U.S. Department of the Interior
Minerals Management Service
Office of Public Affairs


NEWS RELEASE


FOR RELEASE: August 9, 2002 CONTACT: Becky Phipps
(202) 208-3985

Michael L.Baugher                              (303) 231-3162

MMS Awards Second Phase of Contracts to Deliver Royalty in Kind Oil

To Fill the Nation’s Strategic Petroleum Reserve

        The Minerals Management Service today announced the award of two contracts for the exchange of royalty in kind crude oil for delivery to the Department of Energy as part of a joint initiative to fill the remaining capacity of the nation’s Strategic Petroleum Reserve.  The contracts supplement existing contracts awarded last February for exchange of some 60,000 barrels a day of royalty oil from federal offshore properties in the Gulf of Mexico.

Last November, President George W. Bush ordered that the SPR be filled to its capacity, calling the reserve  “an important element of our nation’s energy security.”  The SPR is estimated to require an additional 108 million barrels to bring it to its 700 million-barrel capacity.

The two additional contracts under this initiative were awarded to ChevronTexaco and Equiva, for a six-month term to exchange 38 packages involving about 44,000 barrels a day of offshore royalty oil in return for delivery at Gulf Coast market centers of similar quantities of crude oil to the Department of Energy.  Combined with existing contracts, wellhead volumes involved in the project are expected to reach 104,000 barrels a day beginning in October.
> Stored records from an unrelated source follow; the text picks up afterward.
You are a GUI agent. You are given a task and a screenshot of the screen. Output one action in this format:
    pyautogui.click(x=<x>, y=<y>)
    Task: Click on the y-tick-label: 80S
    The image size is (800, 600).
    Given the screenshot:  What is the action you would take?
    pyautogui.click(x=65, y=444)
The DOE, in a coordinated, two-phase contracting effort, announced yesterday its award of a contract to exchange crude oil delivered by MMS under the contracts for similar quantities of crude oil to be used to fill the SPR sites.

“These contracts demonstrate the continued cohesive teamwork between MMS and DOE.  They also reflect the successful cooperation between government and industry in rapid response to President Bush's directive," said MMS Director Johnnie Burton.  “We are pleased that this important national initiative has continued as planned.”

In its role, MMS is taking its oil royalties in kind, rather than cash, from offshore federal lease operators and delivering it to onshore oil market centers where DOE takes custody of the oil.  In turn, DOE is exchanging the RIK oil for oil of suitable quality delivered to three SPR sites located in Texas and Louisiana.

MMS is anticipating that RIK oil volumes dedicated to the SPR will increase to 130,000 barrels a day in 2003.  Should this occur, both agencies will issue new solicitations for the additional volumes.   

MMS is the federal agency in the U.S. Department of the Interior that manages the nation's oil, natural gas and other mineral resources on the outer continental shelf in federal offshore waters.  The agency also collects, accounts for and disburses mineral revenues from federal and Indian leases.  These revenues totaled nearly $10 billion in 2001 and more than $120 billion since the agency was created in 1982.